Lee Barkell originally from Kirkland Lake, Ontario is a Canadian figure skating coach, working with both singles and pairs, and a former competitive pair skater. With Melanie Gaylor, he won gold at the 1986 Fujifilm Trophy, 1986 Nebelhorn Trophy, and 1986 Grand Prix International St. Gervais.

Career 
Barkell competed in pair skating during the 1980s, in partnership with Melanie Gaylor. The pair won three international competitions — the 1986 Fujifilm Trophy, 1986 Nebelhorn Trophy and 1986 Grand Prix International St. Gervais. The duo received two Canadian national medals in the fours discipline — bronze in 1987 with Cynthia Coull / Mark Rowsom and silver in 1988 with Michelle Menzies / Kevin Wheeler.

After retiring from competition, Barkell began a coaching career in Barrie, Ontario, at the Mariposa School of Skating, where he was the director of pair skating.

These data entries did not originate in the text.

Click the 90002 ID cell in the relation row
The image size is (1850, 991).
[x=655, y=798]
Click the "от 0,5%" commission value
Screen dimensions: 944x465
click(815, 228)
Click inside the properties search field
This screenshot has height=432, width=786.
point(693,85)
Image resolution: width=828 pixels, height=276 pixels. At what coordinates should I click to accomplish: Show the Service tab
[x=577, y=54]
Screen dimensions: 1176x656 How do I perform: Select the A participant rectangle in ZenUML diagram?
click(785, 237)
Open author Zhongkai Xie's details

His former students include:
 Jeffrey Buttle (2008 World champion and 2006 Olympic bronze medalist).
 Christopher Mabee
 Meagan Duhamel / Ryan Arnold
 Anabelle Langlois / Cody Hay
 Nobunari Oda (2006 Four Continents champion)
 Carolyn MacCuish / Andrew Evans
 Jacinthe Larivière / Lenny Faustino
 Joey Russell
 Roman Sadovsky
 Patrick Myzyk

In the summer of 2014, Barkell moved to Toronto and started coaching at the Toronto Cricket, Skating and Curling Club. His students at the Cricket Club included: 
 Corey Circelli
 Gabrielle Daleman (2018 Canadian Champion, 2017 World bronze medalist and 2017 Four Continents silver medalist). He became her head coach in April 2015.
 Stephen Gogolev
 Liubov Ilyushechkina / Dylan Moscovitch (2017 Four Continents bronze medalists) from June 2014.

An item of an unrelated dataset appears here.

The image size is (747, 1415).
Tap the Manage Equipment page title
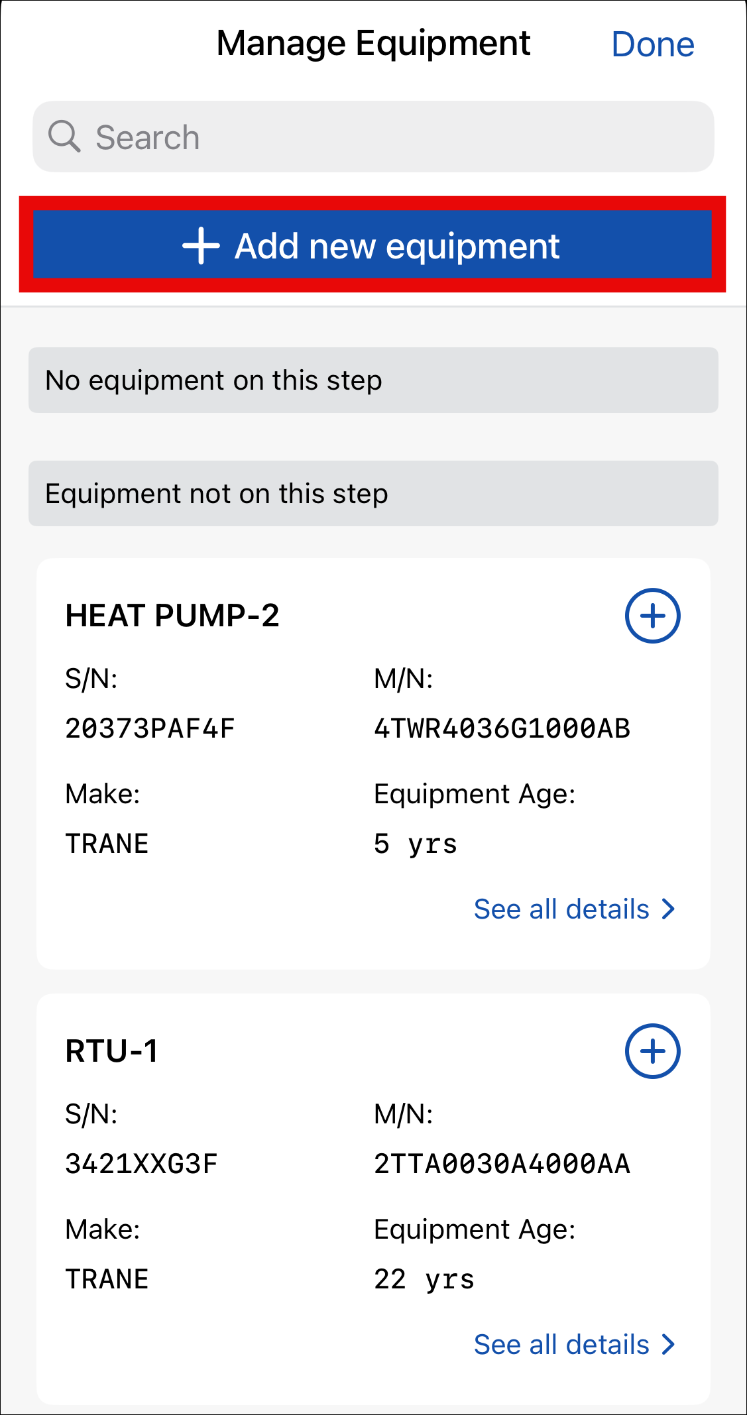point(373,44)
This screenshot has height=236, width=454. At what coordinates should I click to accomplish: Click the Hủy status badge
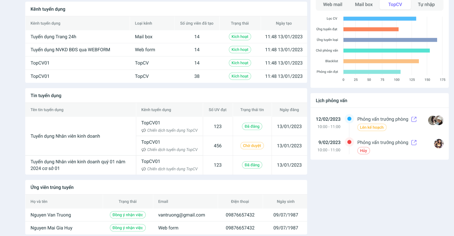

In the summer of 2019, Barkell moved to the Granite Club with Daleman.  He also continued as a coach for Gogolev, who relocated to California with Rafael Arutyunyan as his primary coach.  In September 2019, it was announced that he would be coaching four-time Japanese national champion Satoko Miyahara.  In January 2020, he began coaching World bronze medalist Vincent Zhou.  In June 2020, Barkell joined the coaching team of American national ladies' champion Alysa Liu.

Competitive highlights

Pairs with Gaylor

Fours with Gaylor and others

References

External links
 Biography at the Mariposa School of Skating (archived)

Canadian figure skating coaches
Canadian male pair skaters
Living people
Year of birth missing (living people)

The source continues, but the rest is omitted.